ASSIGNMENT: Every entry below is to be retyped exactly as it appears.

Stored data entries:

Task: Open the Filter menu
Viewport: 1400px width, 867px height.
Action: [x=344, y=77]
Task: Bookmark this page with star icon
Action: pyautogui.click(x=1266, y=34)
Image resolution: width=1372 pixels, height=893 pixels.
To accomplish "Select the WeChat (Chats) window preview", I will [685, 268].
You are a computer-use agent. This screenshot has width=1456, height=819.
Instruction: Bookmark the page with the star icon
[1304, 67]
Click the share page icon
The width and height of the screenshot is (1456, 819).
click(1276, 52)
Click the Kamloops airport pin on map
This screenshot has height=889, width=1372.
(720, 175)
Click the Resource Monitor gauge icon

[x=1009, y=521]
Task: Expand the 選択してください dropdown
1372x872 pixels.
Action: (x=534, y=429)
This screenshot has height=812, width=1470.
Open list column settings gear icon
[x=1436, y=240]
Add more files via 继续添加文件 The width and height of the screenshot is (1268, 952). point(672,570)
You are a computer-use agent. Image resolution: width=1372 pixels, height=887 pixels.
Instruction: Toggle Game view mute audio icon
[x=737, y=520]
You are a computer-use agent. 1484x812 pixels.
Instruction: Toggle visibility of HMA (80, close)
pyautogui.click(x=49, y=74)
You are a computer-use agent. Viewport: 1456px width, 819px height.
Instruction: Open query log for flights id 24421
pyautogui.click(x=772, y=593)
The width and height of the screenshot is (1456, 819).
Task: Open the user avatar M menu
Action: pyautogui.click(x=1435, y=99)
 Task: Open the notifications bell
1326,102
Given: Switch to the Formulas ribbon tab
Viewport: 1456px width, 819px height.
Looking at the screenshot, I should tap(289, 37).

PROBLEM SOLUTION:
Task: Open the Filter menu
Viewport: 1400px width, 867px height.
Action: [x=344, y=77]
Task: Bookmark this page with star icon
Action: pyautogui.click(x=1266, y=34)
Image resolution: width=1372 pixels, height=893 pixels.
To accomplish "Select the WeChat (Chats) window preview", I will [685, 268].
You are a computer-use agent. This screenshot has width=1456, height=819.
Instruction: Bookmark the page with the star icon
[1304, 67]
Click the share page icon
The width and height of the screenshot is (1456, 819).
click(1276, 52)
Click the Kamloops airport pin on map
This screenshot has height=889, width=1372.
(720, 175)
Click the Resource Monitor gauge icon

[x=1009, y=521]
Task: Expand the 選択してください dropdown
1372x872 pixels.
Action: (x=534, y=429)
This screenshot has height=812, width=1470.
Open list column settings gear icon
[x=1436, y=240]
Add more files via 继续添加文件 The width and height of the screenshot is (1268, 952). point(672,570)
You are a computer-use agent. Image resolution: width=1372 pixels, height=887 pixels.
Instruction: Toggle Game view mute audio icon
[x=737, y=520]
You are a computer-use agent. 1484x812 pixels.
Instruction: Toggle visibility of HMA (80, close)
pyautogui.click(x=49, y=74)
You are a computer-use agent. Viewport: 1456px width, 819px height.
Instruction: Open query log for flights id 24421
pyautogui.click(x=772, y=593)
The width and height of the screenshot is (1456, 819).
Task: Open the user avatar M menu
Action: pyautogui.click(x=1435, y=99)
 Task: Open the notifications bell
1326,102
Given: Switch to the Formulas ribbon tab
Viewport: 1456px width, 819px height.
Looking at the screenshot, I should tap(289, 37).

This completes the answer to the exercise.